# Class 7: Functions

Plan for today:
- Review important topics: for loops and Boolean indexing
- Writing functions
- If there is time: pandas Series and DataFrames



## Notes on the class Jupyter setup

If you have the *ydata123_2023e* environment set up correctly, you can get the class code using the code below (which presumably you've already done given that you are seeing this notebook).  

In [9]:
import YData

# YData.download.download_class_code(7)   # get class 4 code    

# YData.download.download_class_code(7, TRUE) # get the code with the answers 

YData.download.download_data("dow.csv")
YData.download.download_data("monthly_egg_prices.csv")
YData.download.download_data("monthly_wheat_prices.csv")


The file `dow.csv` already exists.
If you would like to download a new copy of the file, please rename the existing copy of the file.
The file `monthly_egg_prices.csv` already exists.
If you would like to download a new copy of the file, please rename the existing copy of the file.
The file `monthly_wheat_prices.csv` already exists.
If you would like to download a new copy of the file, please rename the existing copy of the file.

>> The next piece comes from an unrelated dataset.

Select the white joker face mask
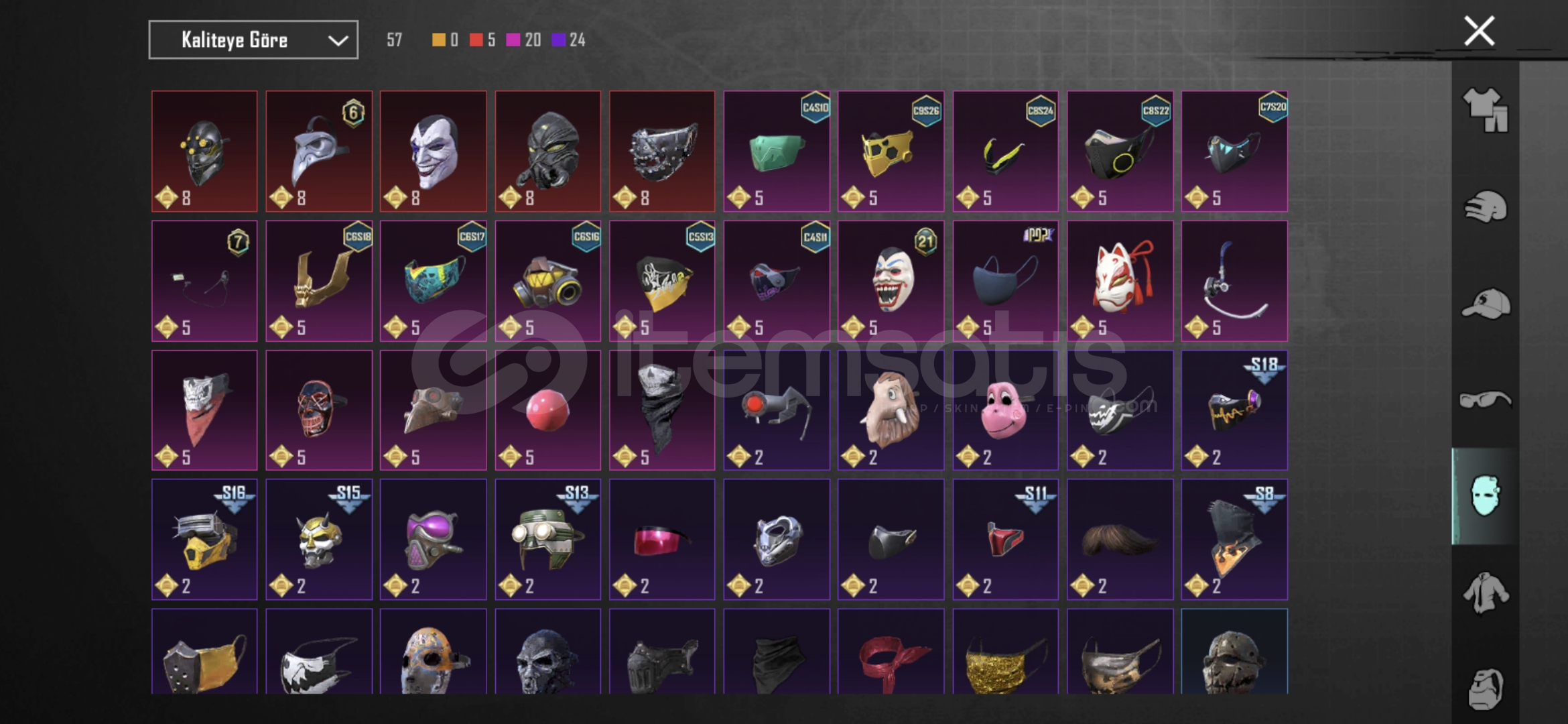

There are also similar functions to download the homework:

In [10]:
YData.download.download_homework(3)  # downloads the second homework 

The file `homework_03.ipynb` already exists.
If you would like to download a new copy of the file, please rename the existing copy of the file.


If you are using colabs, you should install polars and the YData packages by uncommenting and running the code below.

In [11]:
# !pip install polars
# !pip install https://github.com/emeyers/YData_package/tarball/master

If you are using google colabs, you should also uncomment and run the code below to mount the your google drive

In [12]:
# from google.colab import drive
# drive.mount('/content/drive')

In [13]:
import pandas as pd
import statistics
import numpy as np
from datetime import datetime

import matplotlib.pyplot as plt
%matplotlib inline

## Warm up review: lists and for loops

The code below loads the monthly price of a ton of wheat and a dozen eggs. 

Suppose someone bought a dozen eggs and a pound of wheat each month since Jan 1st, 1990 (which is when the data starts). Please answer the following questions:

1. Use a for loop to create a list which has how much they spent each month (i.e., has one value for each month since 1980). 

2. Calculate the total amount of money that was spent. 

Hint: A ton is 2,000 pounds. 


In [14]:
# load the data
import datetime

egg_prices_df = pd.read_csv("monthly_egg_prices.csv", parse_dates=True) 
egg_prices_df["DATE"] = pd.to_datetime(egg_prices_df['DATE']) 
egg_prices_df = egg_prices_df.set_index("DATE")

wheat_prices_df = pd.read_csv("monthly_wheat_prices.csv", parse_dates=True) 
wheat_prices_df["DATE"] = pd.to_datetime(wheat_prices_df['DATE']) 
wheat_prices_df = wheat_prices_df.set_index("DATE")

prices_df = egg_prices_df.join(wheat_prices_df, lsuffix = "_egg", rsuffix = "_wheat").dropna()


# create lists with the egg and wheat prices
egg_prices = prices_df["Price_egg"].to_list()
wheat_prices = prices_df["Price_wheat"].to_list()

print(egg_prices[0:5])
print(wheat_prices[0:5])

prices_df.head()

[1.223, 1.041, 1.111, 1.092, 0.94]
[167.9185791, 160.9372711, 156.5280304, 159.4675293, 149.1792908]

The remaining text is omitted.